As I wandered between locations in College Hill, I
thought about pictures of the writer. Lovecraft died in 1937 at the age
of forty-six, and according to the H. P. Lovecraft Archive, only sixty-nine photographs of him have come to light, all of them viewable in an online gallery.
We know the author best from a mere handful of images, and this plain
late portrait by Lucius B. Truesdell, taken in 1934 on a trip to
Florida, is one of the most familiar. Long in the face and unusually
heavy of chin, Lovecraft is often described as gaunt. The large dark
eyes appear to measure us coldly. Do the pursed lips betray a lack of
passion? If one knew nothing about him, he might be mistaken for a
probate lawyer or bank clerk.
Yet this distant, severely attired, and
conventional looking fellow is the prodigiously uninhibited originator
of grotesque alien Ancient Ones, and unnameable horrors from space.

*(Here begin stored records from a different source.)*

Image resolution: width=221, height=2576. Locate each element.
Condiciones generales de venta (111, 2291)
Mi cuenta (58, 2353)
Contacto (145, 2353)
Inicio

What
should such a person look like? Not like Lovecraft, we might think, and
his pictorial interpreters grapple with his stiffness as an icon. Cthulhu, Lovecraft’s most ghastly cosmic entity, has tentacles, so illustrators often montage tentacles on to Truesdell’s portrait, which is generally redrawn or repainted. Rubbery limbs
writhe around Lovecraft’s unforgiving face with an abandon that only
serves to accentuate his solemnity, like a man refusing to acknowledge a
joke against himself. On another walk in the city, I saw this visual
formula painted, as graffiti, next to the highway, along with the words
“This is Providence”—a twist on Lovecraft’s assertion, in a letter, that
he was Providence. I couldn’t resist taking a picture.
Lovecraft’s few portraits convey the oddity and
apartness of a man consumed by fears of the unknown. The semblance of
impassivity—a quality he was known for in close relationships—belies the
geyser of morbid obsession that erupts in his fiction.